Wednesday, December 15, 2010

Aimless Reading: The L's, Part 20 (Alan Loney)

& The Ampersand
Originally uploaded by Michael_Kelleher
Loney, Alan
& The Ampersand

Given to me by the author. Inscribed:

For Mike--

With warmest wishes
and many regards

Alan Loney

Around the time that Robert Creeley was getting ready to leave Buffalo to teach at Brown in 2003, he called to ask a favor. Before he'd taken the job, he'd promised readings to three poets that he now would not be around to attend to and would I be willing to handle their visits using the money from his chair. I agreed on the condition that the non-academic portion of their visits, i.e., their poetry readings, take place off campus at Just Buffalo.

The first poet was Clayton Eshleman, the second was Tomaž Šalamun, and the third was Alan Loney. Loney is a poet and printer from New Zealand, where he and Creeley had met many years before. Though if memory serves he now lives in Australia.

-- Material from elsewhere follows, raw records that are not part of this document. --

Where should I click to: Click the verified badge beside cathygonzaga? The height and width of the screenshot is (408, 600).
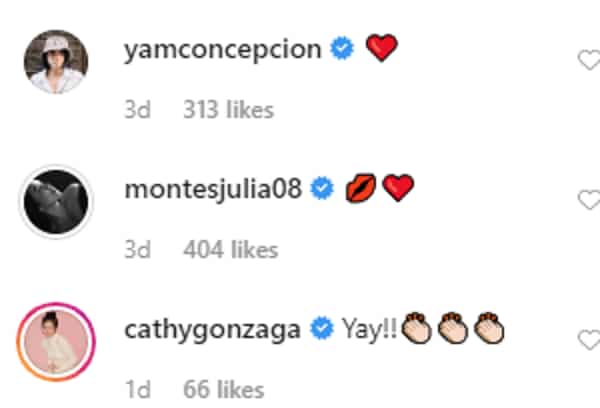tap(322, 328)
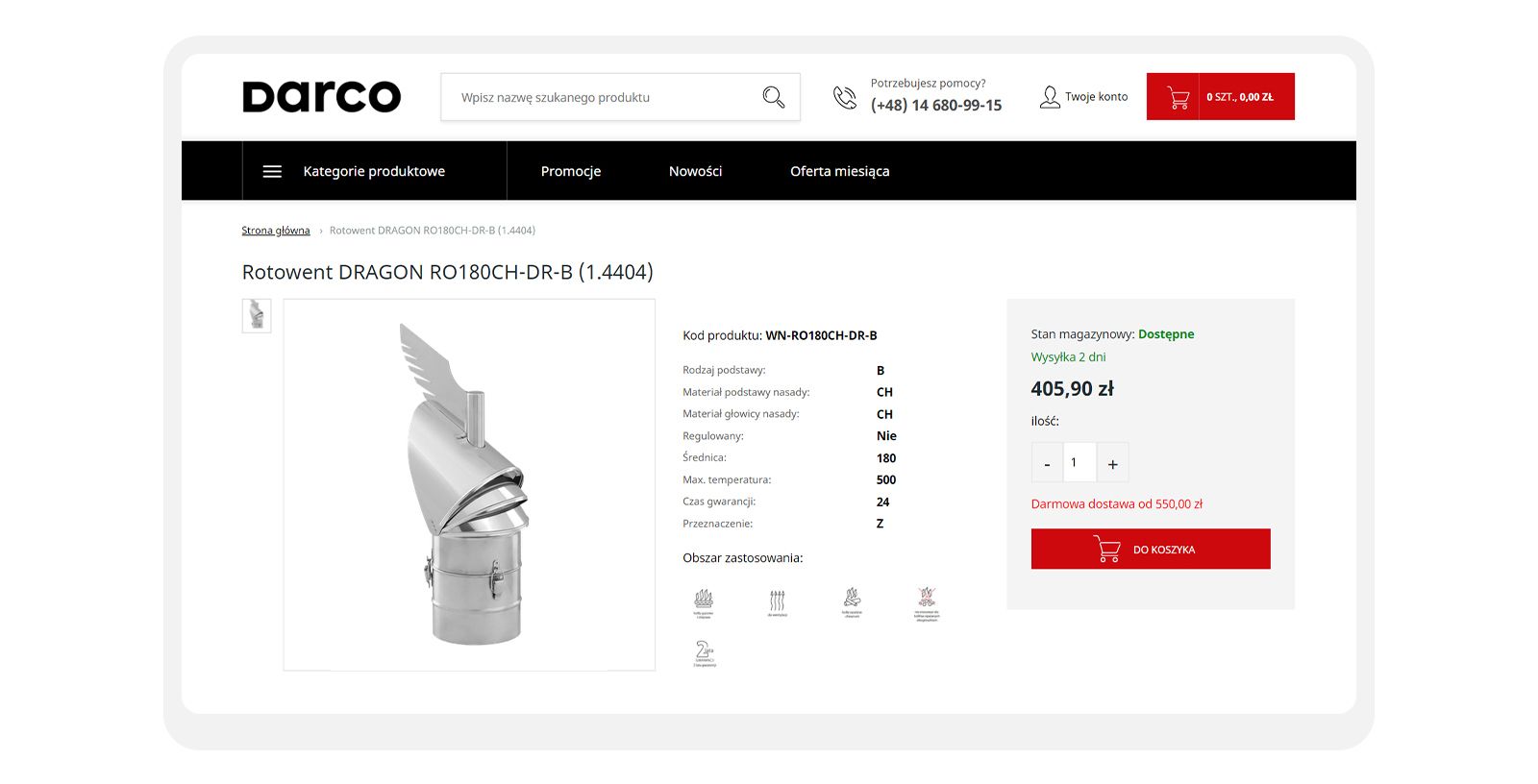Viewport: 1538px width, 784px height.
Task: Click the hamburger icon by Kategorie produktowe
Action: click(x=272, y=171)
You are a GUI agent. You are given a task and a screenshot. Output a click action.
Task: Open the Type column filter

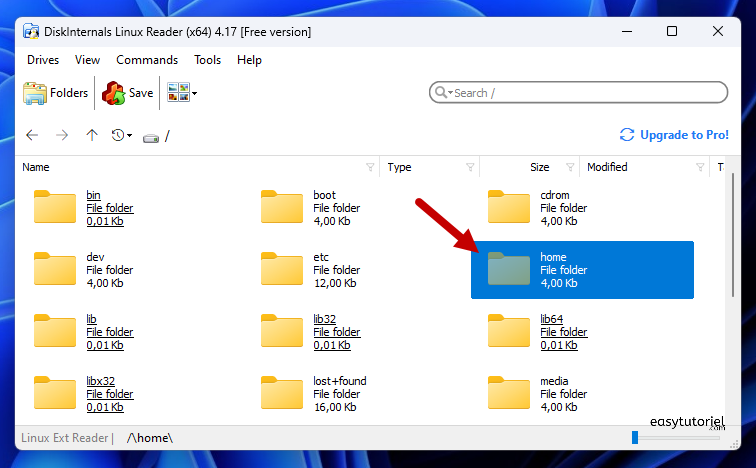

Anyhow, this book is an essay on the use of the ampersand, and is very much the work of a professional printer/poet. It's also quite witty.

from & The Ampersand

The ampersand has had a bad press in this country in recent years, particularly in literary reviews in the so-called 'popular press' or worse, 'the media.' But even sophisticated commentators are capable of being deeply moved, if negatively, by the appearance of an ampersand in a poem (which, sadly, 'we' have come to expect these days), or, heaven forbid, in a piece of literary prose, or even, horror beyond mortal imagination, in a piece of literary criticism. It is interesting, as an aside, to watch this sliding scale of disapproval, and its parallel in a sort of 'acceptance' of the view that a poet, because of some presumed link with a further presumed 'frenzy of creativity', can legitimately be frequently drunk, or drugged, or behave badly towards others, whereas the critic, because assumed to be 'holding down' (itself an interesting phrase with its connotations of power) a responsible job in a responsible institution, usually educational, may not so misbehave in person or in print. The use of the ampersand in print is a sure sign of literary decadence, and a vivid indicator of a writer's socio-cultural unacceptability.